= REQUESTS =
1) In the reconciliation of GAAP to non-GAAP measures, reproduce the passage that begins at the words "(b) net cash" and stops after "to the NCI).", substituting "interest rate derivatives" for "interest rate swaps and caps".
2) Condense the paragraph beginning "(a) net income attributable" in the reconciliation of GAAP to non-GAAP measures into a short bulleted list that keeps its main facts.

= EXCERPT PROVIDED =
TEXTAINER GROUP HOLDINGS LIMITED AND SUBSIDIARIES
Reconciliation of GAAP financial measures to non-GAAP financial measures
Three Months Ended March 31, 2013 and 2012
(Unaudited)
(All currency expressed in United States dollars in thousands, except per share amounts)

(1) The following is a reconciliation of certain GAAP measures to non-GAAP financial measures (such items listed in (a) to (d) below and defined as “Non-GAAP Measures”) for the three months ended March 31, 2013 and 2012, including:

(a) net income attributable to Textainer Group Holdings Limited common shareholders to adjusted EBITDA (Adjusted EBITDA defined as net income attributable to Textainer Group Holdings Limited common shareholders before interest income and interest expense, realized and unrealized losses (gains) on interest rate swaps and caps, net, income tax expense, net income (loss) attributable to the noncontrolling interest (“NCI”), depreciation and amortization expense and the related impact of reconciling items on net income (loss) attributable to the NCI);

(b) net cash provided by operating activities to Adjusted EBITDA;

(c) net income attributable to Textainer Group Holdings Limited common shareholders to adjusted net income (defined as net income attributable to Textainer Group Holdings Limited common shareholders before unrealized gains on interest rate swaps and caps, net and the related impact of reconciling item on net income (loss) attributable to the NCI); and

(d) net income attributable to Textainer Group Holdings Limited common shareholders per diluted common share to adjusted net income per diluted common share (defined as net income attributable to Textainer Group Holdings Limited common shareholders per diluted common share before unrealized gains on interest rate swaps and caps, net and the related impact of reconciling item on net income (loss) attributable to the NCI).

= DATASET EXTRACT =
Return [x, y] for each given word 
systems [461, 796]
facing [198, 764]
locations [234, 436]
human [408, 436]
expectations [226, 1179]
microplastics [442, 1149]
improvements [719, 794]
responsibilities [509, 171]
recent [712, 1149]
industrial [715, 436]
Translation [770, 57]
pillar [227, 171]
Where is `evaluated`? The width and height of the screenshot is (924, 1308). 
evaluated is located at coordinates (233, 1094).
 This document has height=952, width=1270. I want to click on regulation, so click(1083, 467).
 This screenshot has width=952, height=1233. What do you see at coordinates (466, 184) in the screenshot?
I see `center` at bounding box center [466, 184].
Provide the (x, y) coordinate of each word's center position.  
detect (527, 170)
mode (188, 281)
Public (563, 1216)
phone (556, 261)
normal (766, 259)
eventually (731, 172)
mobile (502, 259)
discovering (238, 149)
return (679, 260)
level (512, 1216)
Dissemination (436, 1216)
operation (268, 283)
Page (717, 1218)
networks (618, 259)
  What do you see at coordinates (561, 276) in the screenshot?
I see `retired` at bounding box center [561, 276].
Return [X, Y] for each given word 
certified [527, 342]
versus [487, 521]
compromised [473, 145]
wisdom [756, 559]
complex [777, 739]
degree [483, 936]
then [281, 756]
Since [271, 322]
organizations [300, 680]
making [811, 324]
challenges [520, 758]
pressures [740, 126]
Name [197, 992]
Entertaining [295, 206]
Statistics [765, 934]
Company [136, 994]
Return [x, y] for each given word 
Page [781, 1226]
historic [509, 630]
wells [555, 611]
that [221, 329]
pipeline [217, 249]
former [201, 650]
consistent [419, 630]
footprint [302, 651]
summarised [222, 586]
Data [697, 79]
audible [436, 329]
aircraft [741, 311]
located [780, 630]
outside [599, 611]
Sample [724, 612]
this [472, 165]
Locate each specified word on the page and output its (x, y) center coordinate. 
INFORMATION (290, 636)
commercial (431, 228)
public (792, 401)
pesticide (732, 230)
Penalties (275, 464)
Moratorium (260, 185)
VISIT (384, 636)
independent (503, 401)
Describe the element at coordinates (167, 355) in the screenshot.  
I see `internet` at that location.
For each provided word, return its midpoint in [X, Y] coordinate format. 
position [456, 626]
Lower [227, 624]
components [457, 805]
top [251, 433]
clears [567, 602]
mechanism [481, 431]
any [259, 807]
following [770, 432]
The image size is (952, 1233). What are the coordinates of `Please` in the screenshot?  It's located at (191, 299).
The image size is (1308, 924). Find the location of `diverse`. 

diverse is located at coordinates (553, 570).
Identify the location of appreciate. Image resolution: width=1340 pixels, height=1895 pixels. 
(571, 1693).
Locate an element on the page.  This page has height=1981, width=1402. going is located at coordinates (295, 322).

= RESPONSES FOR EACH TASK =
1)
(b) net cash provided by operating activities to Adjusted EBITDA;

(c) net income attributable to Textainer Group Holdings Limited common shareholders to adjusted net income (defined as net income attributable to Textainer Group Holdings Limited common shareholders before unrealized gains on interest rate derivatives, net and the related impact of reconciling item on net income (loss) attributable to the NCI); and

(d) net income attributable to Textainer Group Holdings Limited common shareholders per diluted common share to adjusted net income per diluted common share (defined as net income attributable to Textainer Group Holdings Limited common shareholders per diluted common share before unrealized gains on interest rate derivatives, net and the related impact of reconciling item on net income (loss) attributable to the NCI).

2)
Item (a) reconciles net income attributable to Textainer Group Holdings Limited common shareholders to adjusted EBITDA. Adjusted EBITDA is that net income before:
- interest income and interest expense
- realized and unrealized losses (gains) on interest rate swaps and caps, net
- income tax expense
- net income (loss) attributable to the noncontrolling interest (NCI)
- depreciation and amortization expense
- the related impact of reconciling items on net income (loss) attributable to the NCI